IA no futebol: Google leva TacticAI ao Brasil
A IA no futebol ganhou novos capítulos no Brasil: o Google anunciou que a ferramenta TacticAI, criada pelo Google DeepMind, já está em uso pelo Palmeiras e também será adotada pela Seleção Brasileira. A empresa ainda revelou a recriação, com Gemini Omni, de um gol histórico de Pelé contra o Juventus, em 1959, lance que nunca teve registro em vídeo. As novidades foram apresentadas durante o Google For Brasil, realizado em São Paulo em 10 de junho de 2026, em meio ao clima de preparação para a Copa do Mundo.

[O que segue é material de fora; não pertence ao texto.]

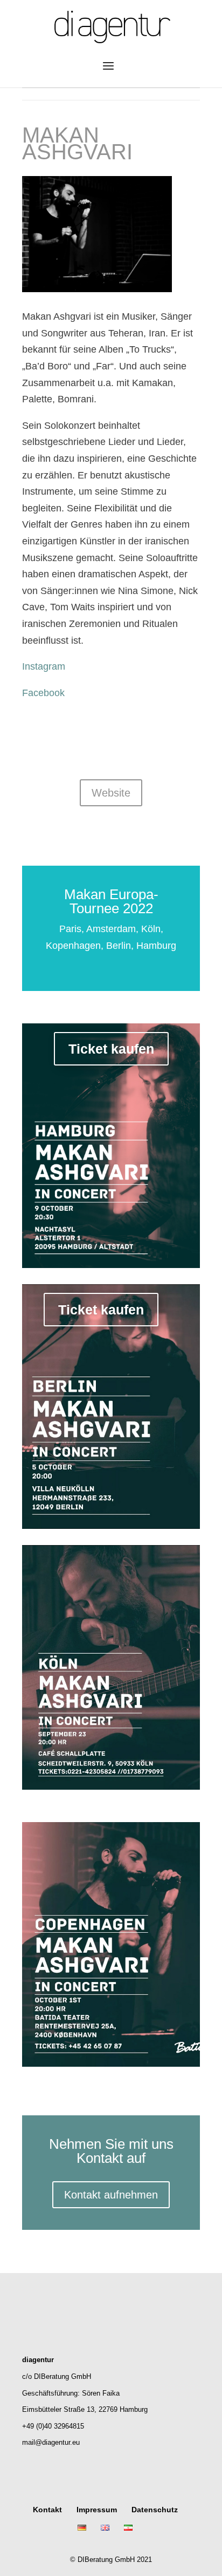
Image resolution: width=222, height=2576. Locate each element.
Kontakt (47, 2509)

Em resumo: o TacticAI ajuda com análise de jogo, movimentações e posicionamentos; o Gemini Omni foi usado para reconstruir visualmente um lance histórico sem filmagem.
Tabela de conteúdos
O que é o TacticAI e por que ele importa
O TacticAI é uma ferramenta de inteligência artificial desenvolvida pelo Google DeepMind para apoiar comissões técnicas na leitura de partidas. Em vez de observar apenas estatísticas isoladas, o sistema analisa padrões coletivos, ações individuais e possíveis consequências táticas de cada movimento em campo. Na prática, a IA no futebol passa a atuar como uma camada adicional de interpretação para treinadores, analistas de desempenho e departamentos de dados.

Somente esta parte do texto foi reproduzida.